Copy out the lines from the one containing "Viewport: 572px width, 178px" up to and including the one containing "Looking at the", leaving out the pictures.

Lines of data
☆ ☆ ☆ ☆ ☆ ☆ ☆
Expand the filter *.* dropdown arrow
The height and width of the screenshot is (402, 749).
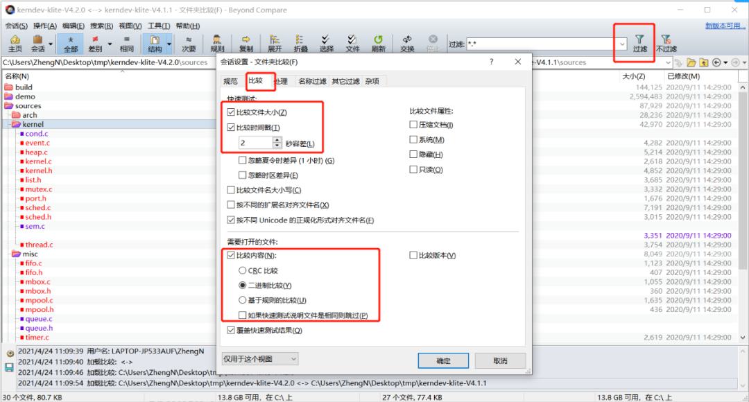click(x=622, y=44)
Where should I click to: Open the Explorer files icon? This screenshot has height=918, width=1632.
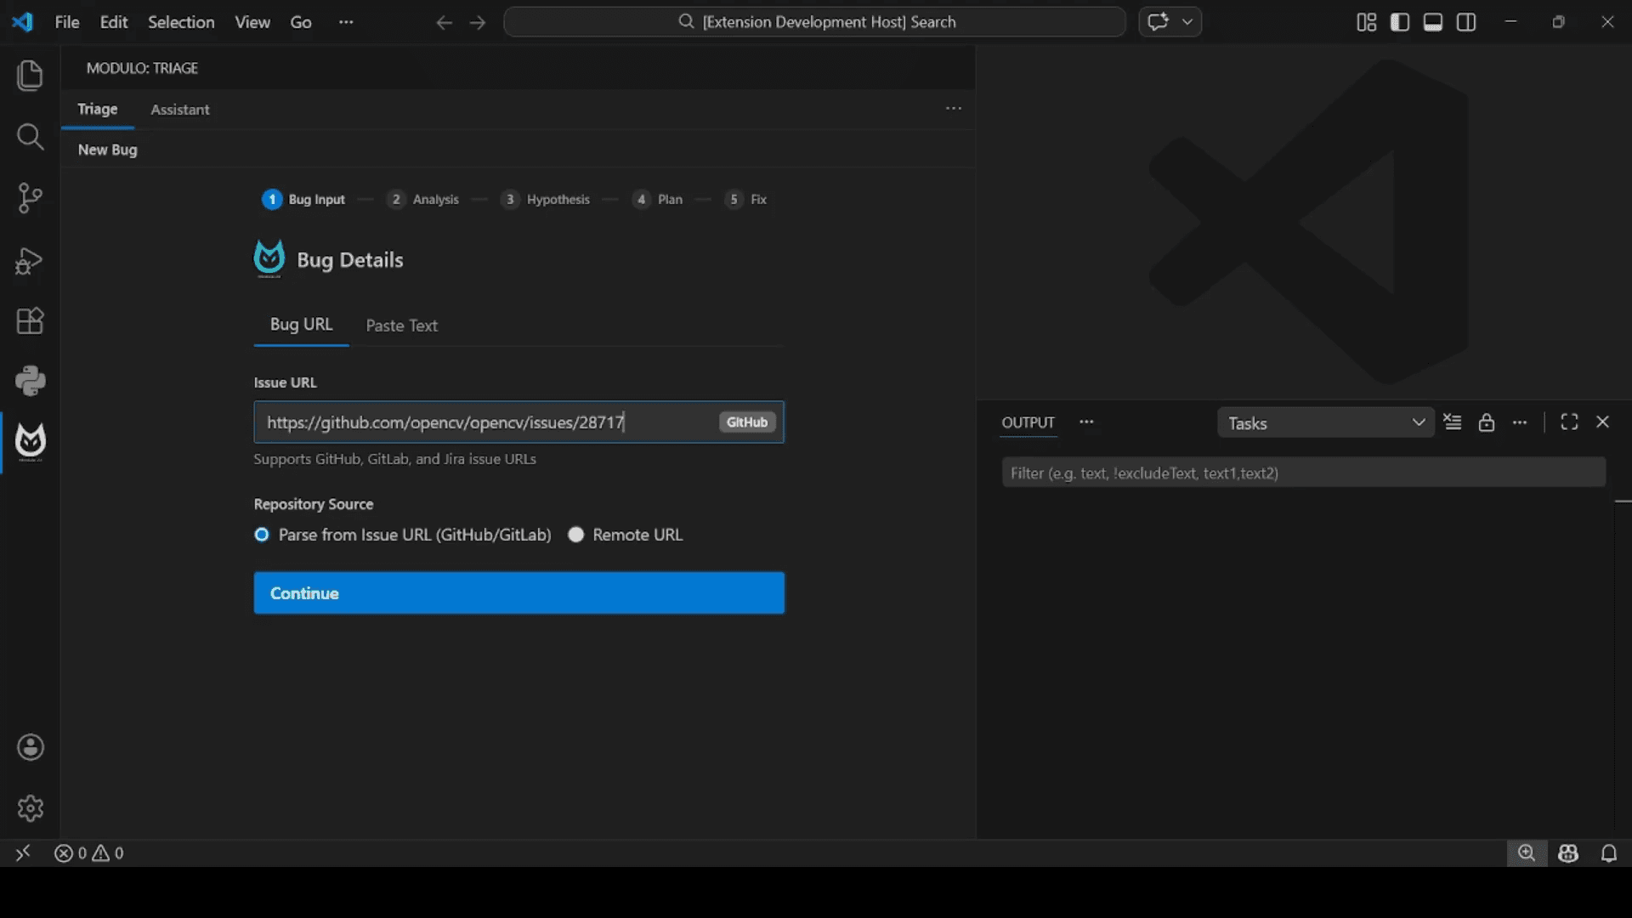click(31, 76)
☆ ☆ ☆ ☆ ☆ ☆ ☆
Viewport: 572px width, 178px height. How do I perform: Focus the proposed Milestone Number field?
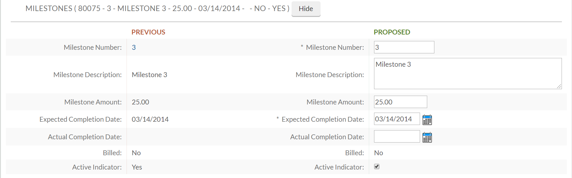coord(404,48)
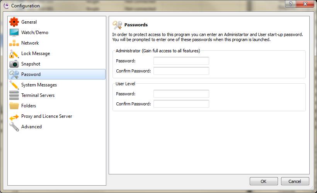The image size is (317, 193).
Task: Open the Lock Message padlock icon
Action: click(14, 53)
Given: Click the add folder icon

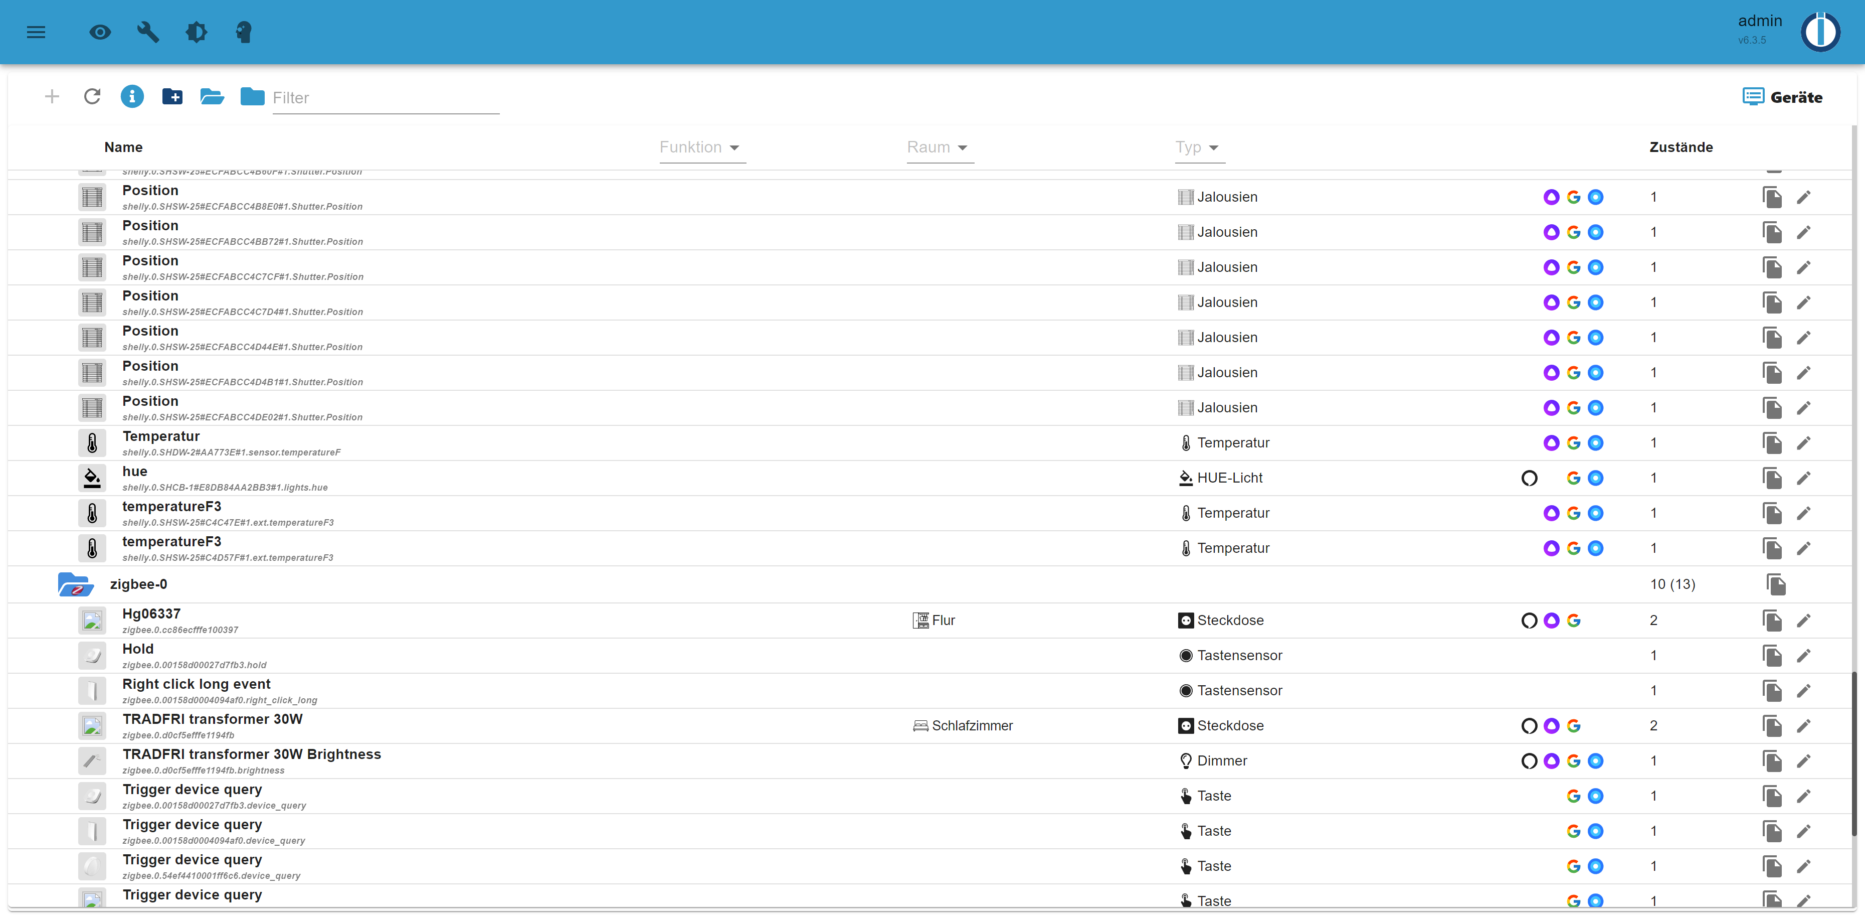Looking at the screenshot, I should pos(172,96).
☆ ☆ ☆ ☆ ☆ ☆ ☆
* [Exercise result]
Viewport: 572px width, 178px height. How do I perform: Focus the proposed Milestone Number field?
coord(404,48)
The image size is (317, 193).
Task: Open the Lock Message padlock icon
Action: click(14, 53)
Given: Click the add folder icon

Looking at the screenshot, I should pos(172,96).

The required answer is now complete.